Repeat the data that follows, keeping every character intact.
Start of DATASET CONTENT
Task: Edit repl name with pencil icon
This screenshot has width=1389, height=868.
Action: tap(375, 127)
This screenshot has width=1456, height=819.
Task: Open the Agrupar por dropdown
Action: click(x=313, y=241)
End of DATASET CONTENT
### ANSWER BOX
Task: Edit repl name with pencil icon
This screenshot has width=1389, height=868.
Action: tap(375, 127)
This screenshot has width=1456, height=819.
Task: Open the Agrupar por dropdown
Action: click(x=313, y=241)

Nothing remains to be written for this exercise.